Note: the lines are Gary Snyder’s, his poem “How Poetry Comes to Me”, from No Nature.

“The sun is God.”

Yesterday, as part of a birthday magical mystery tour, John took me to see Mr. Turner, Mike Leigh’s film about the last quarter of the painter J.M.W. Turner’s life. It’s an extraordinary film, both visually and in terms of its scope, its own artistry. Every frame was beautiful — the skies, the water, the boats in their angularity, the soft fields of Holland and England where Turner wandered, sketch pad in hand. Sometimes the frames were like Vermeers, sometimes (ironically considering their animosity) Constables, and of course endlessly like Turners, suffused with light and something more. God? I’m not a believer but those canvases have a spiritual quality. Queen Victoria dismissed them as blurry and vile but she was wrong. Next month we’ll spend a week in London and Mr. Turner has determined me to spend some time looking at the work of this painter of light. Tim,othy Spall gave an amazing performance as Turner, a man both earthy, plain-spoken, but also attentive to the possibility of the divine, whether it was in the profile of a landlady in a window overlooking Margate harbour or in the tenderness of his father’s hand upon his face as he shaved him. Oh, and “The sun is God?” Supposedly Turner’s last words, before his death in 1851.
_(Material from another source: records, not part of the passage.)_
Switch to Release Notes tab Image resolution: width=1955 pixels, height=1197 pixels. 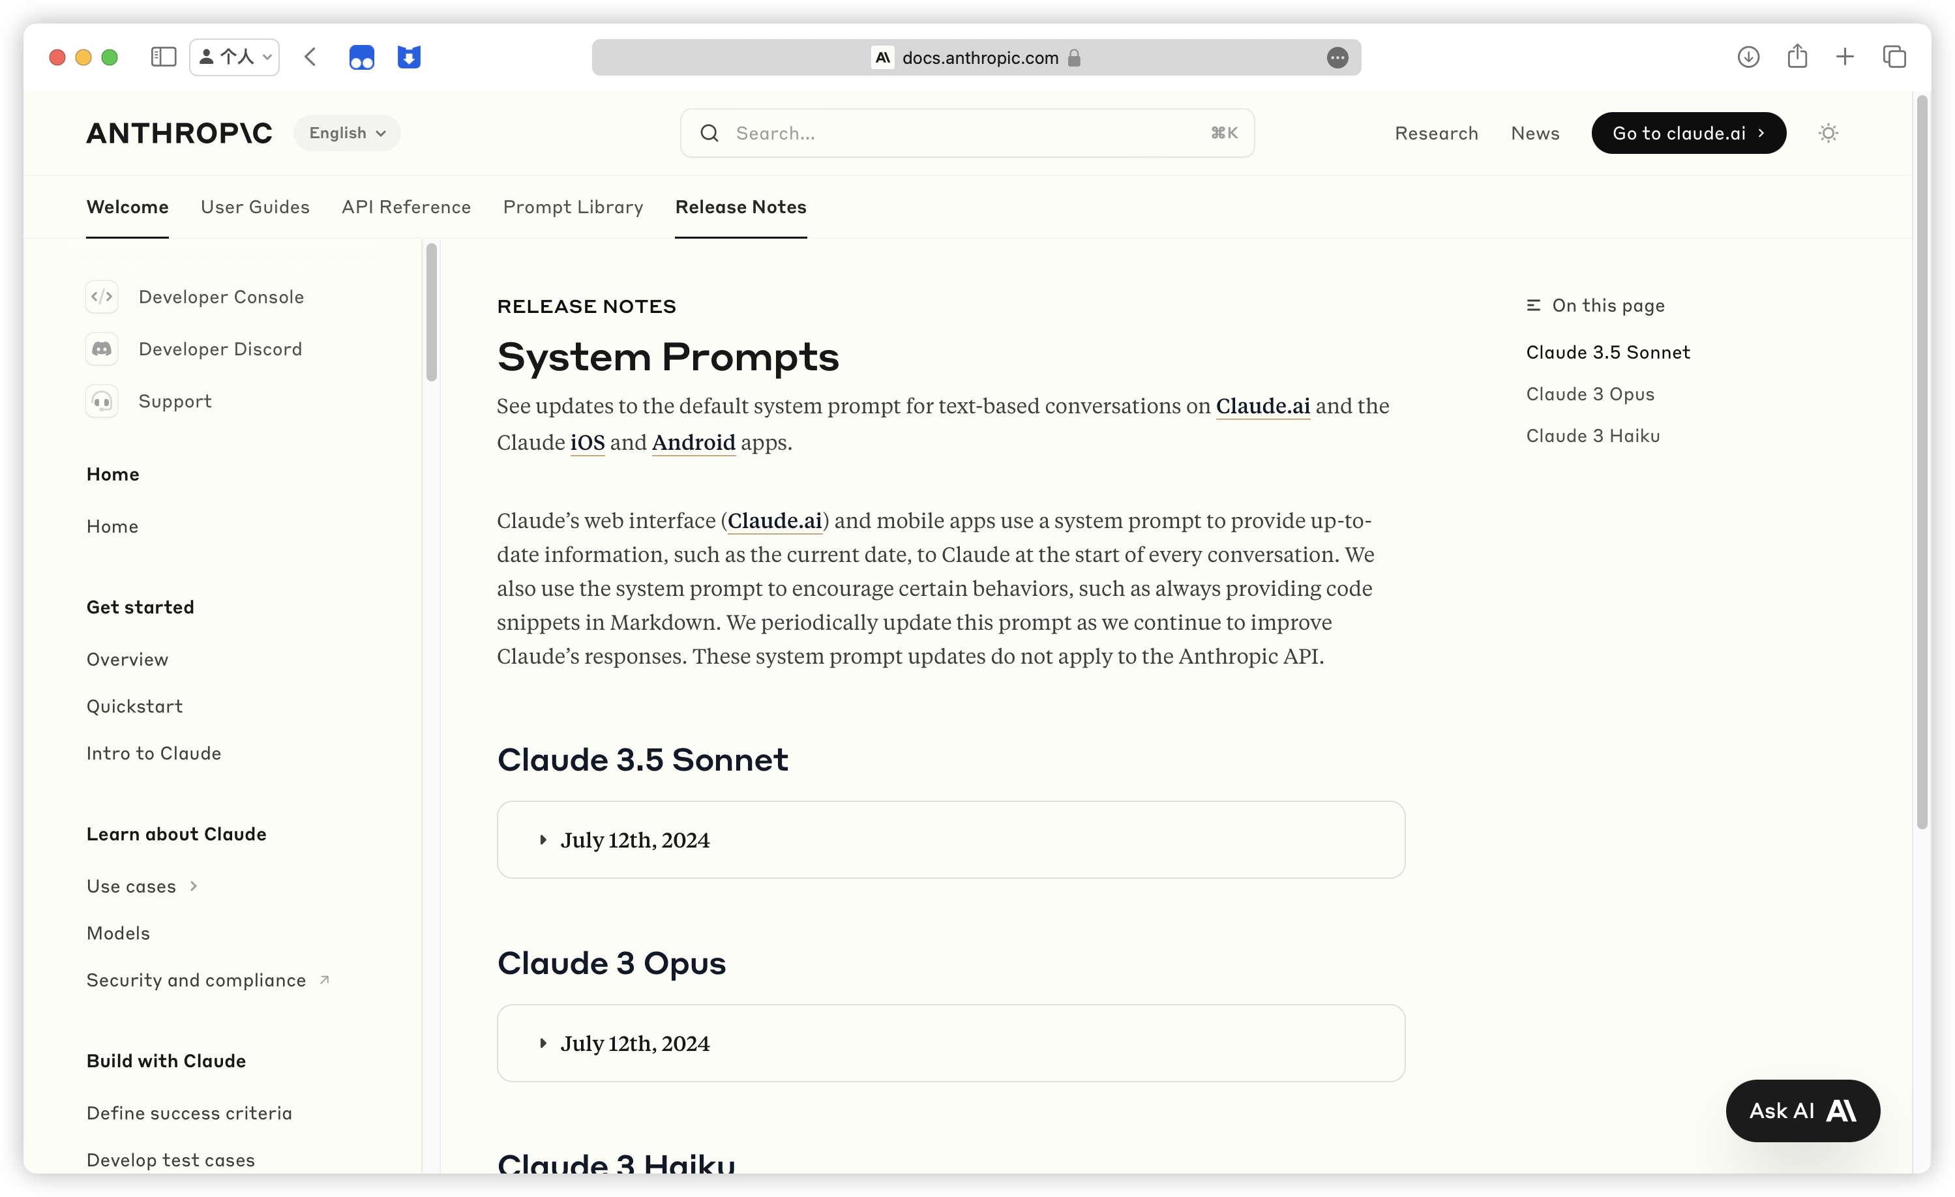[740, 207]
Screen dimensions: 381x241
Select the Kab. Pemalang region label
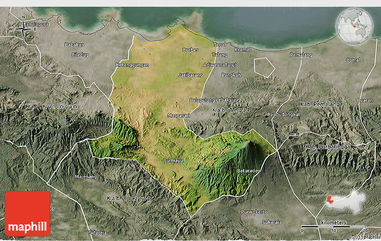click(x=320, y=104)
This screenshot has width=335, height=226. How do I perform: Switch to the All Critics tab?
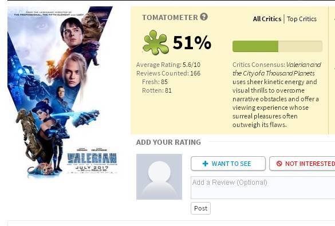[267, 19]
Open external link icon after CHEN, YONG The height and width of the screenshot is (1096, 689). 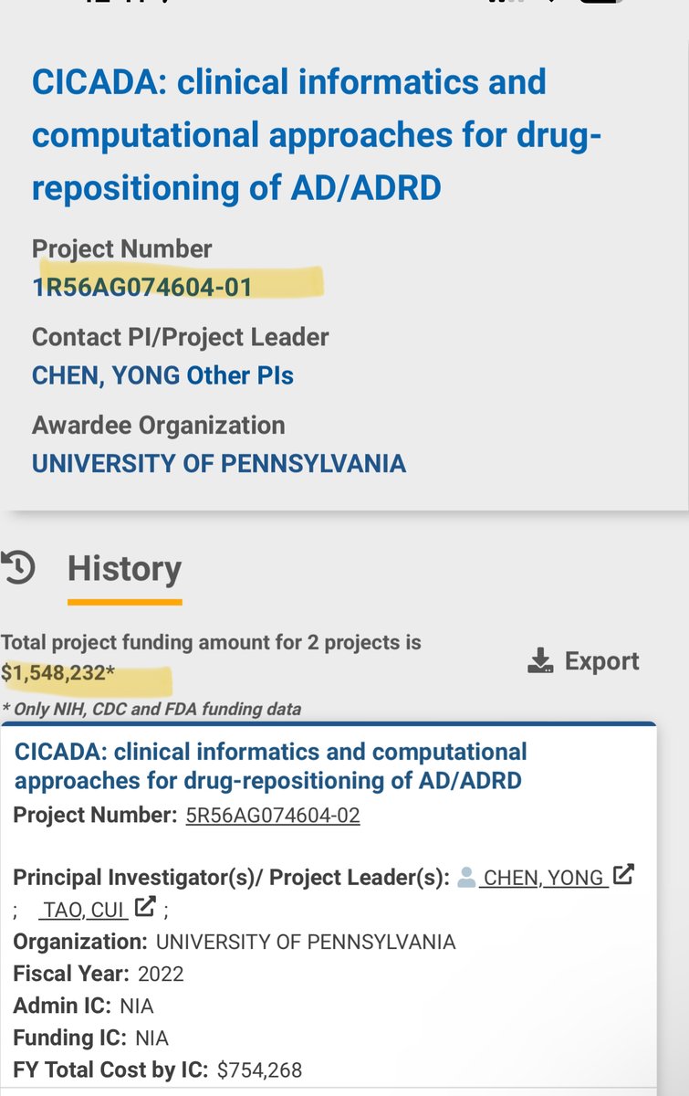click(623, 874)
So a film, a special dinner out last night, an amble around Granville Island this morning (we’re staying at the Granville Island Hotel), a walk along Kits Beach, and two special treats this evening. All of this was planned without me knowing any of the details and I’m enjoying it so much. To be taken out of my daily life for a few days so that I can return to it gladly and now with a keener sense of purpose. I bought indigo and woad powders today for another of my salmon quilts (Angelica wants to try her hand at shibori and batik so we’ll do some of this when she visits at Easter) and I also have the prospect of working on the edits of my novella Patrin, due out in September with Mother Tongue Publishing.
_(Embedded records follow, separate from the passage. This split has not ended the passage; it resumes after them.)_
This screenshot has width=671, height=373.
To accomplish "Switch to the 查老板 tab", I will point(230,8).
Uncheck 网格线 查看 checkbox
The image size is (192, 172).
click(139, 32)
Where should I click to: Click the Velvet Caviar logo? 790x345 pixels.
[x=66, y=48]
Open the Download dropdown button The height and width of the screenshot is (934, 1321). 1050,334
When we came back from our day out today, I saw the sun reflected off the tall buildings on the north side of False Creek, shimmering on the water like — well, how would Turner have painted it? That chrome yellow, the heart of it all in reds and ochres? Was he ever satisfied with what he’d done? I wonder. But he went to the next canvas with urgency and passion, not a bad working process. He worked to his own vision, refusing to do what the others were doing, even if his paintings were hung in the anteroom at the big Royal Academy of Art shows,  while mawkish canvases of religious scenes were front and centre. Something to aspire to? I think so.